EXERCISE DATA:
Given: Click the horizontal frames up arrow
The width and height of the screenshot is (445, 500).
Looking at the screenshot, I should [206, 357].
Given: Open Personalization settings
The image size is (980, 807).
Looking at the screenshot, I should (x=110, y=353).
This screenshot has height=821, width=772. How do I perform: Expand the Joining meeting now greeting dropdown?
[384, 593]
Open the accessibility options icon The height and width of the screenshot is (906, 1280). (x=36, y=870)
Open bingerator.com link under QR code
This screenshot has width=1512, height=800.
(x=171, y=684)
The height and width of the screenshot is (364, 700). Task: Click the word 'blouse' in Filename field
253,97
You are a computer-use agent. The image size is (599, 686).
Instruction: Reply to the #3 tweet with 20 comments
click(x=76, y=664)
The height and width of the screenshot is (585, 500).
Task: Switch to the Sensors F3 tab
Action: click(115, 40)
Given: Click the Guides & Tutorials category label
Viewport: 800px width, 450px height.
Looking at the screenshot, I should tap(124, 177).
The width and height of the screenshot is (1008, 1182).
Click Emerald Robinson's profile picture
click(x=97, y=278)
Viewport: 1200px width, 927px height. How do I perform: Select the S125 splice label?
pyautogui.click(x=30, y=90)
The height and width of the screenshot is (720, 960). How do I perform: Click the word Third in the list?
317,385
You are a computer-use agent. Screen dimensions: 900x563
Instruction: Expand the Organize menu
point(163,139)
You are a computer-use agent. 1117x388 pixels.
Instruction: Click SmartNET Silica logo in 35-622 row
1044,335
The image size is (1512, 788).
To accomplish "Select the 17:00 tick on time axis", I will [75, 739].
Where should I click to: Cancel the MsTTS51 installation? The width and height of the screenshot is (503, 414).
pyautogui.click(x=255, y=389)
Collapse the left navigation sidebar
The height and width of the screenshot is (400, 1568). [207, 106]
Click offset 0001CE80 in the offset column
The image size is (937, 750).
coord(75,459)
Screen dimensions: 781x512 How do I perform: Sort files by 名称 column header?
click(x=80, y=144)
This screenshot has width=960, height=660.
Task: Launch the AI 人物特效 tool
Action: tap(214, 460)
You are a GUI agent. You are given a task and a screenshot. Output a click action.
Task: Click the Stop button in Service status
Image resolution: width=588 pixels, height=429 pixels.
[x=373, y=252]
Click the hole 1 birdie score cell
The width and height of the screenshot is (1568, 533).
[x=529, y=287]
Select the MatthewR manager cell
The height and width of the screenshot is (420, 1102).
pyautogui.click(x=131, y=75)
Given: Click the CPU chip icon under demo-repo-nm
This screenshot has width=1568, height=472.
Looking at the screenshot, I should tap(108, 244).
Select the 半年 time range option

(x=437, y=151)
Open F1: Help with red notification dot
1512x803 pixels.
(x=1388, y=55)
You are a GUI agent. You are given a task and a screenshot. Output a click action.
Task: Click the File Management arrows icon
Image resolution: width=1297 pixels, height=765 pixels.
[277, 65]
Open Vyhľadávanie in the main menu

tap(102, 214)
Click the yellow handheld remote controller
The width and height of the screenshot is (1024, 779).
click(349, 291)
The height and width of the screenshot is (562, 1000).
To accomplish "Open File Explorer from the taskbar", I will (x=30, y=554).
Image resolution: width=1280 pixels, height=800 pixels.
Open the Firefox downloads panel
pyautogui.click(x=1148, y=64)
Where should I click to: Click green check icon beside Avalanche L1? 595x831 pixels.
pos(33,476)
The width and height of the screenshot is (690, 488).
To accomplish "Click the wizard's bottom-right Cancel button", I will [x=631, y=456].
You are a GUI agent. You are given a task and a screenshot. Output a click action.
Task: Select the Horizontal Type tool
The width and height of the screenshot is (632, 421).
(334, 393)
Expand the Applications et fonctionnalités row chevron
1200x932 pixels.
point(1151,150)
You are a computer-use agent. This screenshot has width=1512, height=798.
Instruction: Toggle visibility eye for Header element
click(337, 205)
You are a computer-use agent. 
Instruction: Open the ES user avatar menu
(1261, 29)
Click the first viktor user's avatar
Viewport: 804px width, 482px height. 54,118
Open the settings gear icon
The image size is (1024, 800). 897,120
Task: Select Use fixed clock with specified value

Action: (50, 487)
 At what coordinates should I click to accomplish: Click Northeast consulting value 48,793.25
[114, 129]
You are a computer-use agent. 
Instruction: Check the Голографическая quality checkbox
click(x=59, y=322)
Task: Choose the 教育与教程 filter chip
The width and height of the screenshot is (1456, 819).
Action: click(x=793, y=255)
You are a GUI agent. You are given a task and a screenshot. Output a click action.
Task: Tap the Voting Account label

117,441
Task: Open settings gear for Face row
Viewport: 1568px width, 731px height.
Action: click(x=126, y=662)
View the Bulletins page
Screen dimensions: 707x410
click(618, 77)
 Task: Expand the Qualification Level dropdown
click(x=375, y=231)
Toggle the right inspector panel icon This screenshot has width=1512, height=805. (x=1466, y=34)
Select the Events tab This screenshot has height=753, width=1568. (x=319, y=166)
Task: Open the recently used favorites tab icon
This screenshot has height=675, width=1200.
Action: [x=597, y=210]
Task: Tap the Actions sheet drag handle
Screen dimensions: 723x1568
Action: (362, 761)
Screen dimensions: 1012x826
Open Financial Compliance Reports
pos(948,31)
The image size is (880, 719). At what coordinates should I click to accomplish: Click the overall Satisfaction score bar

EXERCISE DETAILS:
From the records above, print only the lines between the one holding "Click Emerald Robinson's profile picture" and the one holding "The image size is (1512, 788).", inclusive, exactly as they stand.

YOUR SOLUTION:
Click Emerald Robinson's profile picture
click(x=97, y=278)
Viewport: 1200px width, 927px height. How do I perform: Select the S125 splice label?
pyautogui.click(x=30, y=90)
The height and width of the screenshot is (720, 960). How do I perform: Click the word Third in the list?
317,385
You are a computer-use agent. Screen dimensions: 900x563
Instruction: Expand the Organize menu
point(163,139)
You are a computer-use agent. 1117x388 pixels.
Instruction: Click SmartNET Silica logo in 35-622 row
1044,335
The image size is (1512, 788).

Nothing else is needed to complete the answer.